Nelson, a 2020 Winona State graduate, was offered a position with Health and Wellness Services following an internship with the department. Her job duties primarily center around creating and distributing COVID information, utilizing her studies in graphic design to create infographics and social media content.

“I’ve been able to work with [Health and Wellness Services] on contract since the start of the pandemic, working on their COVID-19 communications. I just kind of developed a little bit of a passion for being able to communicate all these complex things,” Nelson explained.

Among Nelson’s various duties is her work on creating and managing the department’s wellness and COVID blogs, which include how to travel safely during the pandemic, N95 and KN-95 masks, how to quarantine while living with roommates and more.

Nelson also helped work out the framework and details for how Winona State would work through the pandemic.

“There are so many different factors that play into [the decision to remove the campus mask mandate] with all the COVID strategies and efforts that we do, that were given from MinnState,” Nelson explained. “I know we got an email from the chancellor saying that once [Winona State] hits low-to-medium transmission, that we needed to lift the mask mandate.”

The university is also no longer requiring weekly testing for those who are unvaccinated in high-risk groups, like those in athletics and campus housing, Nelson said.

“I personally advocated that I wanted to keep the mask mandate at least in place for one more week after spring break,” Nelson said. “But I’m just one small voice in a room with tons of different stakeholders. Do I think it’s a good thing? Yes and no. Do I think that [the mask requirement] will come back? I don’t know. We just have to watch and see how it goes.”

Vice President of Student Life, Denise McDowell, said the first week without the campus mask requirement left her feeling encouraged and hopeful, although she also recognized the mixed feelings and thoughts by some.

“It warmed my heart to see the smiles hidden behind the mask. However, lifting the mask mandate provided joy for some and concern for others,” McDowell said. “I am encouraged by the kindness extended within our community. Our campus will continue monitoring and adjusting as needed based on MDH (Minnesota Department of Health), CDC, and local health guidelines.”

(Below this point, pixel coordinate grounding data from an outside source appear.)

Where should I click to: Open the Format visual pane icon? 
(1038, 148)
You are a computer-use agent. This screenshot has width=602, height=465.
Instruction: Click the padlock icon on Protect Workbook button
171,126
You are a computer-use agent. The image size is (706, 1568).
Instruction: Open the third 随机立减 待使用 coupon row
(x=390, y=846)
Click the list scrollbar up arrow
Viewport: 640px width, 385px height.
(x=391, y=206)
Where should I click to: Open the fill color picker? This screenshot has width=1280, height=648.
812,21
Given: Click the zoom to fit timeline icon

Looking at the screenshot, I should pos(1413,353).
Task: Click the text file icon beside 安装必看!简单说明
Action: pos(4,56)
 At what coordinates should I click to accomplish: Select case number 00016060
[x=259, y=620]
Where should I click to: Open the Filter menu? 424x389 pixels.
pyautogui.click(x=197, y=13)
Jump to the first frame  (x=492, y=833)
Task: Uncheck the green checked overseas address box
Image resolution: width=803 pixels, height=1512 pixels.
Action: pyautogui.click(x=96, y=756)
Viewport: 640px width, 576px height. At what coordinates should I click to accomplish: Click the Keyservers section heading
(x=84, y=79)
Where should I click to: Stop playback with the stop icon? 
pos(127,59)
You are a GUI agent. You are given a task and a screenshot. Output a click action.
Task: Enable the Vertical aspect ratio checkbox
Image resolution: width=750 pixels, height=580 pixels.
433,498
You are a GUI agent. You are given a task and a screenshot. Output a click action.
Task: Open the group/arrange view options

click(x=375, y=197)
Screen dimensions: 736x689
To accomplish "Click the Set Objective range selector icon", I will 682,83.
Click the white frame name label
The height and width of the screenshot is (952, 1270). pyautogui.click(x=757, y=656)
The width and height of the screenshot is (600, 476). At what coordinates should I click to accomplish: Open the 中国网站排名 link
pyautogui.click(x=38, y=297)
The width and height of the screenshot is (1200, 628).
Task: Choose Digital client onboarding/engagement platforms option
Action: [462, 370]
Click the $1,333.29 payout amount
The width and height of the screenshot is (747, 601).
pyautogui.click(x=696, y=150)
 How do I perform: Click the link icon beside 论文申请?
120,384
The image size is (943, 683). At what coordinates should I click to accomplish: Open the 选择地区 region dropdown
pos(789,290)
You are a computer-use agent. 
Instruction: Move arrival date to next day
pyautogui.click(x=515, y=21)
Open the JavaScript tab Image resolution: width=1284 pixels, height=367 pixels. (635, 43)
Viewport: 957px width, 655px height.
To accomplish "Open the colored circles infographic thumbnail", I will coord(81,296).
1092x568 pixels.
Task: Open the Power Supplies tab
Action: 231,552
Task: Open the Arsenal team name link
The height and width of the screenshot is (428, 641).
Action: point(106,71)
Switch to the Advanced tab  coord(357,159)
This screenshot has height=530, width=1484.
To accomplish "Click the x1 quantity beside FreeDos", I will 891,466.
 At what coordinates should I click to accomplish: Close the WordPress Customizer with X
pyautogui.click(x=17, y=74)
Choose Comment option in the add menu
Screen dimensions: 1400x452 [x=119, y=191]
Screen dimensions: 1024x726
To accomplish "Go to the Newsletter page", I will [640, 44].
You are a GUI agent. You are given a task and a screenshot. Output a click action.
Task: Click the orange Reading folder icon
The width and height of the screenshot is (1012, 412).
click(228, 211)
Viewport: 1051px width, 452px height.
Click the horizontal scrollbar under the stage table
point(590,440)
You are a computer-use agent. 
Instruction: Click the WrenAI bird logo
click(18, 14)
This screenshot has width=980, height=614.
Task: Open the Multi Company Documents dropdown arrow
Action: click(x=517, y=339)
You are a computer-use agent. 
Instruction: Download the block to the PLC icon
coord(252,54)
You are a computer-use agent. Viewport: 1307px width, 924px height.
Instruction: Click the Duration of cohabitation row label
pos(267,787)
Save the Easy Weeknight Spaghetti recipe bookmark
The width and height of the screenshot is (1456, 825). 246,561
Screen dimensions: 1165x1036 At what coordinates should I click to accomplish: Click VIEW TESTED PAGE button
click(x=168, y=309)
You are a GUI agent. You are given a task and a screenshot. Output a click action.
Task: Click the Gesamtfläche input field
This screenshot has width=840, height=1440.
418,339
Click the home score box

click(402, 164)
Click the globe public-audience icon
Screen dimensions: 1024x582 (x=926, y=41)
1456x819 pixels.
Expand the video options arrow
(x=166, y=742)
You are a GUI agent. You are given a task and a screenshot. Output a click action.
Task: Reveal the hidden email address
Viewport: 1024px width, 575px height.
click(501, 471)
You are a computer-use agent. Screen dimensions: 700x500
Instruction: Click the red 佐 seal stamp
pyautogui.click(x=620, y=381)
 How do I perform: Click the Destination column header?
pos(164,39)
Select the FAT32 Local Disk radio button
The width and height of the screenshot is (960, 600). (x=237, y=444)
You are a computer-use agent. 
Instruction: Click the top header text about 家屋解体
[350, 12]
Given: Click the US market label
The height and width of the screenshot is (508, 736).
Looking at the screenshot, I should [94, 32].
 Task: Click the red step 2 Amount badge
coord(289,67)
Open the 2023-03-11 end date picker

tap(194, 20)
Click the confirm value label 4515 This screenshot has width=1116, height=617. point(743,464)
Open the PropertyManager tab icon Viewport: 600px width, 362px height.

However, Nelson also pointed out how the graduating class of 2022 will likely affect Winona State’s vaccination rates come fall semester. Moving forward, Health and Wellness Services will continue to offer COVID resources.

“There is still times where you need to wear a mask and I keep trying to remind people, you know, if you’re isolating or quarantining, you still need to wear masks. For those who are at high risk or are immunocompromised, we are recommending that they mask, because you just don’t know,” Nelson said. “We’ll probably have a great summer, things will hopefully be a little bit more normal and in person, but once it comes fall–I have no idea.”

As of Wednesday, March 16, 2022, Winona State had zero reported positive COVID cases among students and employees. Across the Minnesota State system, positive reported cases have continued to decrease since February, 2022.